* **EXERCISE DESCRIPTION**: This exercise asks for an exact copy of the lines from the one containing "Instruction: Open the" through the final line of the material, with pictures omitted.

* **DATA LISTING**:

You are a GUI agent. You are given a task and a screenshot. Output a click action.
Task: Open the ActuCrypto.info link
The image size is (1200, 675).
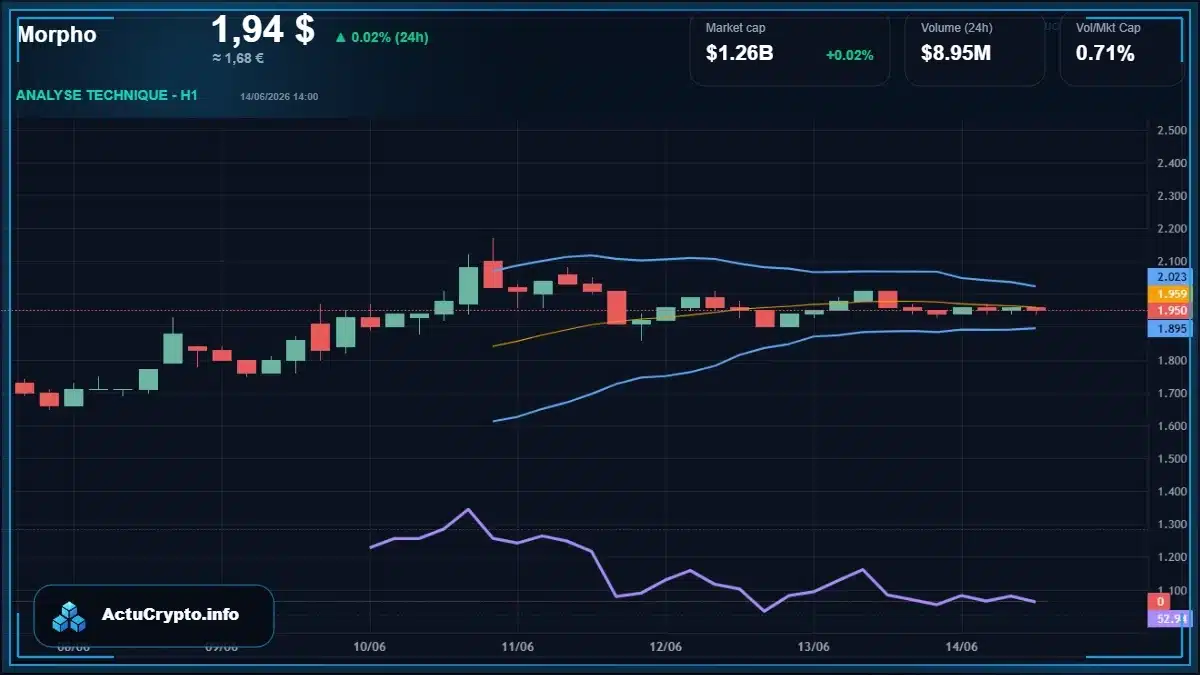171,615
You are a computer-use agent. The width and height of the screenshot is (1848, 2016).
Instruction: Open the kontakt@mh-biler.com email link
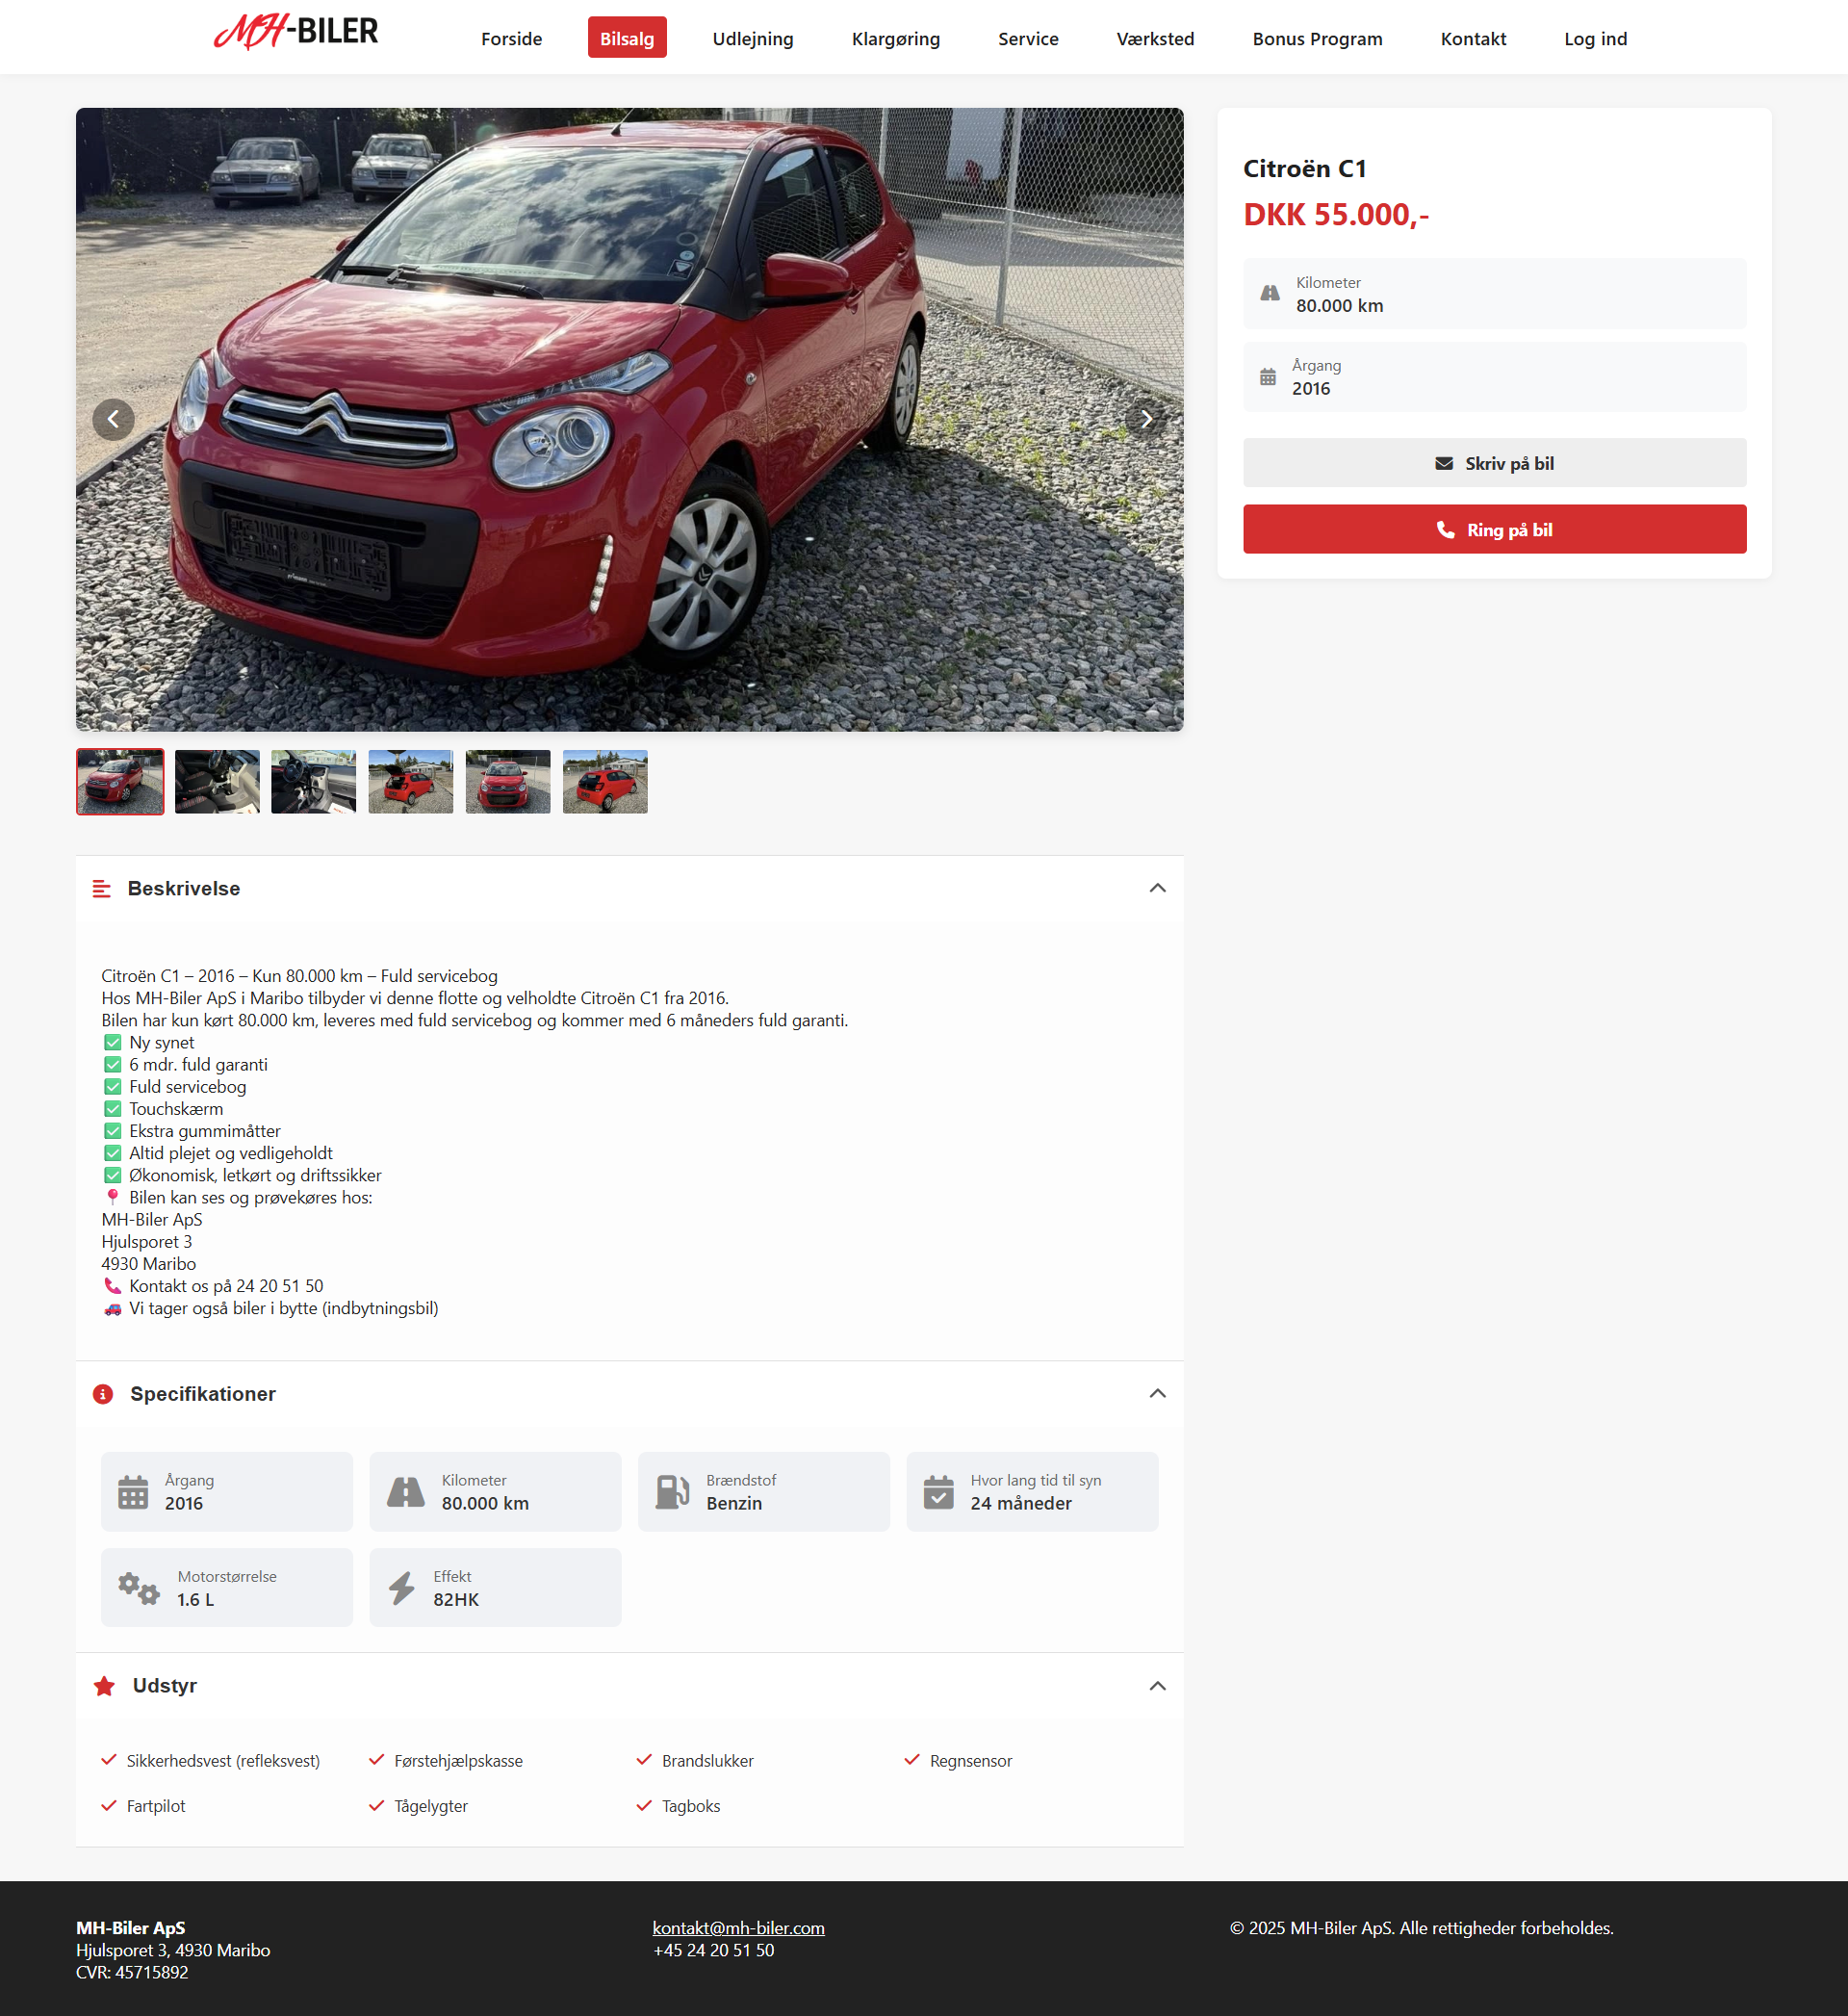pos(738,1928)
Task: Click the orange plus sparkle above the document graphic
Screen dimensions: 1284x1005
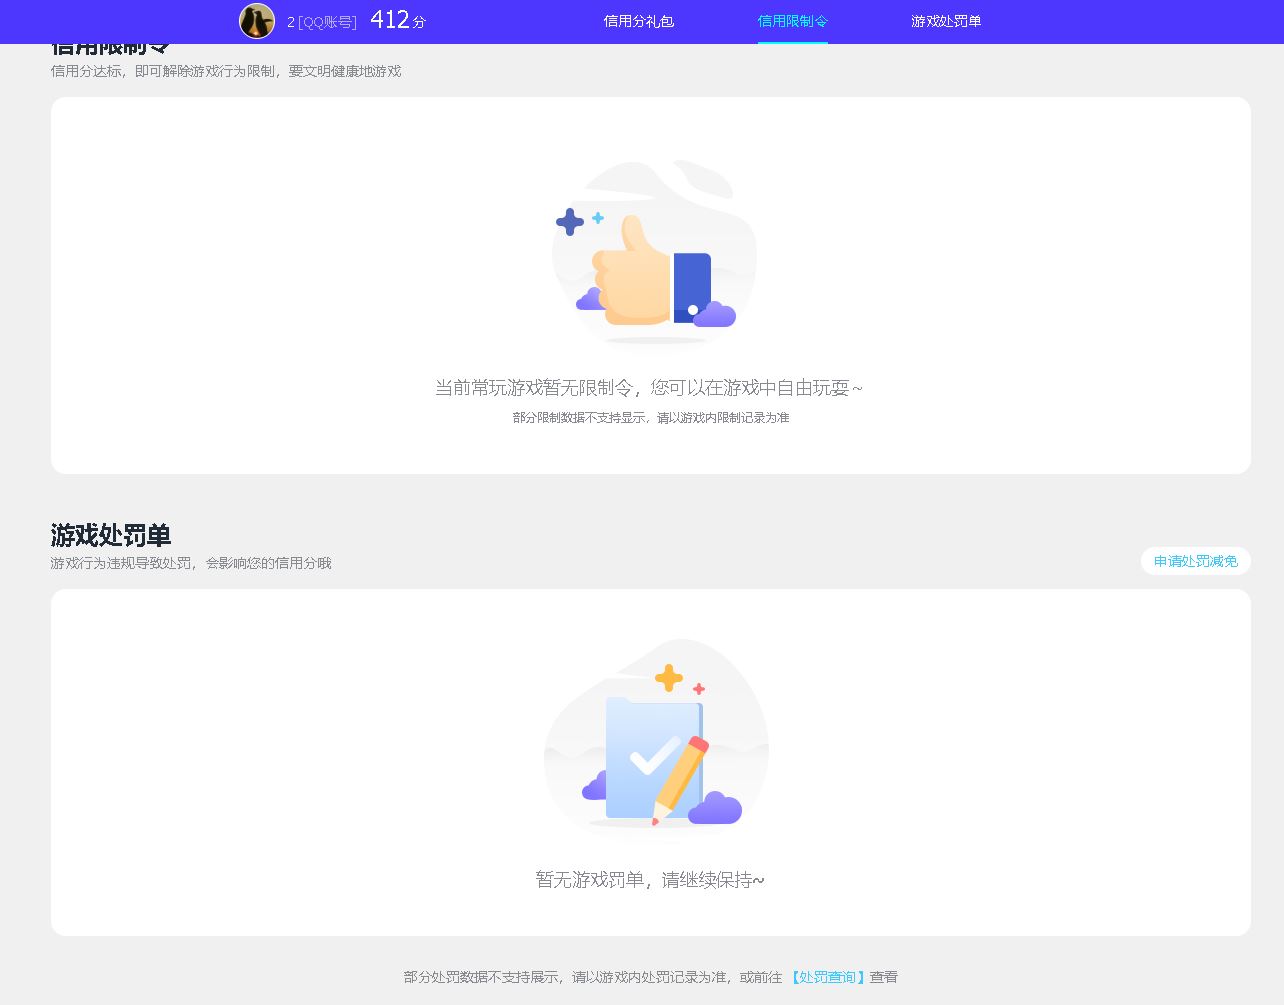Action: coord(667,678)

* **EXPECTED OUTPUT**:
Instruction: Open the kontakt@mh-biler.com email link
pos(738,1928)
Task: Click the orange plus sparkle above the document graphic
Screen dimensions: 1284x1005
Action: coord(667,678)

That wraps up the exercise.